Spinny Posted 15 minutes ago Posted 15 minutes ago 1 hour ago, Beelbeebub said: Own up. Yes I think we are all aware the days of UK peak oil & gas are over. That is not a reason to abandon what remains, and you never know when new reserves are going to be found. I am quite happy with mixed and diverse sources for UK energy. Let the people, and the market try them all and use them as and when they suit. They all have pros and cons. I don't think hacking down rainforest for balsa wood to make wind turbine blades is a great idea, nor chopping up sea birds and birds of prey, nor child labour digging for cobalt and lithium, nor covering prime farm land with solar farms. It is far from as simple as the virtue crusaders think. On energy security and national security I am old enough to remember when we had a proper focus on energy security and national security infrastructure - bourne out of the experience of 2 great wars. It was all abandoned when the Berlin wall came down. We are in our 4th decade of treasonous politicians of all hues doing their best to destroy our nation and it's security. We can barely even make any steel any more, have willingly prostituted ourselves to the totalitarianism of China, sold 50 Billion of gold at one twentieth of today's value, wasted vast sums on covid nonsense, have hacked the armed forces back to embarassing levels - there is an endless list.
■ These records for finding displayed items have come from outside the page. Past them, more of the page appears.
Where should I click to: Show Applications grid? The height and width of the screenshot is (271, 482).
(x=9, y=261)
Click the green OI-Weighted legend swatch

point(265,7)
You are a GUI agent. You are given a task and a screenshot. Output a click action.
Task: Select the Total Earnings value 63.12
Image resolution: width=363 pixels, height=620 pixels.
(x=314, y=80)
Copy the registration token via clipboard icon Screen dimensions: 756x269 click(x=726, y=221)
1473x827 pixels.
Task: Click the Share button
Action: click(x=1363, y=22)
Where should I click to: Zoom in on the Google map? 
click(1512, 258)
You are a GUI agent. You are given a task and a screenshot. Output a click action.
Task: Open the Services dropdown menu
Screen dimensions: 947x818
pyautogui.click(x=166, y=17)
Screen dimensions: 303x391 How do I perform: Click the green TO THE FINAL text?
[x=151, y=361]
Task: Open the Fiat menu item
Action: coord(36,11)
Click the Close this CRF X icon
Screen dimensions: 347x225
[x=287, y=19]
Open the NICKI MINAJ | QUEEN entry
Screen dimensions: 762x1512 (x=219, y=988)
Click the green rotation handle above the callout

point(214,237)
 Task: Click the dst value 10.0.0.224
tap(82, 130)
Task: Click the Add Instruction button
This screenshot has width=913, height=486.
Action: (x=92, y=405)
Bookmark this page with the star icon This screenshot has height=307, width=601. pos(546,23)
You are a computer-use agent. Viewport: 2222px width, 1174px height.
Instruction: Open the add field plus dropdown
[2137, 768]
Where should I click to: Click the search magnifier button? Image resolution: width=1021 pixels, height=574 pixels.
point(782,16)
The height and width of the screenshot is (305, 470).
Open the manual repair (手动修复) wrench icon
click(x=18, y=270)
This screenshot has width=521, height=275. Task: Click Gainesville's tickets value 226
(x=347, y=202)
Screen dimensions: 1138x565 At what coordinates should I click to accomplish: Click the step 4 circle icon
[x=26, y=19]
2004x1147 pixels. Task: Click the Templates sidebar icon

-rick- Posted 15 minutes ago Posted 15 minutes ago (edited) 30 minutes ago, Spinny said: But that is not the situation. It has been 20 years since Al Gore released 'An Inconvenient Truth' and the first COP meeting was in 1995 over 30 years ago. Exxon scientists reported on climate change effects in the 70s. There are press reports on the impact on carbon on the climate from the 1920s maybe even earlier. 30 minutes ago, Spinny said: The end is nigh they cried but all the portents of doom have not actually occurred. A frog in slowly warming water doesn't notice the difference and gets cooked. Plenty of bad things have been happening. Once in 100 year events now happen much more frequently. Insurance companies are taking hit after hit pushing up insurance costs massively and causing them to refuse to insure many properties without government backstops (more in other countries than here, it's a global phenomenon). Biodiversity is crashing and we've lost vast quantities of species to extinction (though admittedly only some of that is due to climate, but many are directly linked to it). Crop failures, droughts, more hurricanes, heat waves, floods, all have increased. All have been predicted in the 1990s as results of climate change. Some of the tabloid headlines of the past were overcooked, but equally many more recent headlines undersell the risks we face at this point. (potential AMOC collapse as an example) 30 minutes ago, Spinny said: And we definitely have people being paid to try to keep a failing narrative going There are lobbyists around for every subject under the sun. The amount of money spend on lobbying by the 'climate skeptic' side outweighs lobbying from green groups by orders of magnitude. In any case, we shouldn't be paying attention to lobbyists, we should be looking at the last 50 years of scientific research, which has consistently backed CO2 emissions as the cause of the warming climate. 30 minutes ago, Spinny said: , and people in school taught that opinon is fact, I'd argue that widespread scientific consensus is more than mere opinion. Is it 100% fact? No, but it's not just an opinion. It's rigorous data backed analysis which has been picked apart by every interested party. It's the closest science can ever come to fact. 30 minutes ago, Spinny said: and organisations like the Met Office and the BBC obviously lying, censoring, and misrepresenting climate concerns. Such as? Edited 10 minutes ago by -rick-
-rick- Posted 8 minutes ago Posted 8 minutes ago 4 minutes ago, Spinny said: Yes I think we are all aware the days of UK peak oil & gas are over. That is not a reason to abandon what remains, and you never know when new reserves are going to be found. @Beelbeebub wasn't saying we should abandon it. He was saying it's a precious resource we should save for things where we don't have an alternative. Many of our uses of fossil fuels can be replaced with other sources of energy. Some things are much more difficult, eg, chemicals and plastics.